Blue Nights and Memories

Just finished reading Blue Nights by Joan Didion. Clawed through it, beginning to end, in like three days. Which is record time considering that every word in the book is meticulously fussed over and concerns dying, death, or scenes involving a child you are fully aware is on a fast track to dying and death. It was harrowing. It was riveting. 

I like the idea of the Blue Night. I'm watching one unfurl through the window. 



It's that distended hour between daylight and night that lingers -- but only in summer during those few weeks before and after the solstice, when the sun rises highest in the sky. 

Now, in other words. 

I like the idea of the Blue Nights as a reprieve, where time hangs in the balance and memories fold themselves into the present.

Here's what Joan Dideon had to say:

"If only I could keep people fully present, keep them with me, by preserving their mementos, their 'things,' their totems. The detritus of this misplaced belief now fills the drawers and closets of my apartment in New York.

In theory these mementos serve to bring back the moment. In fact they serve only to make clear how inadequately I appreciated the moment when it was here."

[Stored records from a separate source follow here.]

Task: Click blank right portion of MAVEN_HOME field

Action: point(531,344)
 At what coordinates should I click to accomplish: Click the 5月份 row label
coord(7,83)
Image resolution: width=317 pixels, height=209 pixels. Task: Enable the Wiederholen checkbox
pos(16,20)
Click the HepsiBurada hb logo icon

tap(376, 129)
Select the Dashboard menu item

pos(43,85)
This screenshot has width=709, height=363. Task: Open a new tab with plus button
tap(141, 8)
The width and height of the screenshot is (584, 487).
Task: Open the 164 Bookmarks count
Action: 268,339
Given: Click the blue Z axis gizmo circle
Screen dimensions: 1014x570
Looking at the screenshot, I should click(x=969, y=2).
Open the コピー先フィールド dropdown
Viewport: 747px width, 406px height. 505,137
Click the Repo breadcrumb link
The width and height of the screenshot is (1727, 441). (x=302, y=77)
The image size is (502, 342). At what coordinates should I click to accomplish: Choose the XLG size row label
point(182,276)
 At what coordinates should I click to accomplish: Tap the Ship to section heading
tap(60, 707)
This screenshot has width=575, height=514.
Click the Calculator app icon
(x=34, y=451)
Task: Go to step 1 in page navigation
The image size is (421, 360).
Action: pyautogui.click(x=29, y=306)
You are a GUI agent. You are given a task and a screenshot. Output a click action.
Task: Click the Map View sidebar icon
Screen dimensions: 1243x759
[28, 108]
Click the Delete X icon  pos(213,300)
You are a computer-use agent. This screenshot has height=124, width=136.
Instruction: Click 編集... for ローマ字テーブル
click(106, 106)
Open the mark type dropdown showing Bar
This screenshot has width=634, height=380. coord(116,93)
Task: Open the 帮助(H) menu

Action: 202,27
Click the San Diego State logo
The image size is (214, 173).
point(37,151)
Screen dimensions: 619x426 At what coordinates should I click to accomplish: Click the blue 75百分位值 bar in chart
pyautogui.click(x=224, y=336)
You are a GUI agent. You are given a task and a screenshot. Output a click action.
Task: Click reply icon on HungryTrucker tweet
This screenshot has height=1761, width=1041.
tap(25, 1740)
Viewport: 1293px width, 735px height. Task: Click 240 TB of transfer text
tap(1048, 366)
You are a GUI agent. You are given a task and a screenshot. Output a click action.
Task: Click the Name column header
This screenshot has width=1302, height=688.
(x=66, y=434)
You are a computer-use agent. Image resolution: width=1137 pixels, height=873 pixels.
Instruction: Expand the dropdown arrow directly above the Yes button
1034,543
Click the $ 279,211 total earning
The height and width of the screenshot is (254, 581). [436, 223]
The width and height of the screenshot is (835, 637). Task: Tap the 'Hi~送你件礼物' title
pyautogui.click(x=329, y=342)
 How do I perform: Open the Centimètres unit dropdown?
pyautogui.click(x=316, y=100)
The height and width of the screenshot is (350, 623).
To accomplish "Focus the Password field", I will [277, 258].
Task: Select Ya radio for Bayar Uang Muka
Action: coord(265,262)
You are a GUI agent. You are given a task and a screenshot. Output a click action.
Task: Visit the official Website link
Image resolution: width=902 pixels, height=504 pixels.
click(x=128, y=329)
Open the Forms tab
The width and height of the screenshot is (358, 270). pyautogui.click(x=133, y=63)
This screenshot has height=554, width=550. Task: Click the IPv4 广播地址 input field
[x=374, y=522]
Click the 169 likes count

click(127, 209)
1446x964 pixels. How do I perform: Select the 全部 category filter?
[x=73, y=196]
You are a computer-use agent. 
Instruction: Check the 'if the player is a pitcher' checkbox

I've been going through a few of Grammy's things which found their way to me. Her home is cleared of all her treasures and freshly repainted; there's a for-sale sign swinging on the lawn. I have Grammy's silver teapot and a quilt and some knick knacks. She saved every letter I ever sent her and my mom brought them all back to me in a plastic tub. 

I will have trouble letting them go, these relics now in my care. But I think I'm with Joan. 

It's not about the rubble left behind. I'm not Hercule Piorot, I can't recreate the scene by clutching a scrap of velvet and a penny nail. I need to start big, to start with the entirety of it all. The meaning of family and love that is pure and achingly unconditional. 

Here's what I've discovered over the past few weeks: 

In the midst of the Blue Night, the sky is weird and otherworldly. It wraps around itself and shimmers, like an infinite reflection in a mirror. It's haunting and immortal and fleeting. I've begun to believe the light is an aura, some kind of quiescent force.

And I feel like if you remember to notice, you can capture that elusive moment: the one which will embrace you long after the person you loved is dead.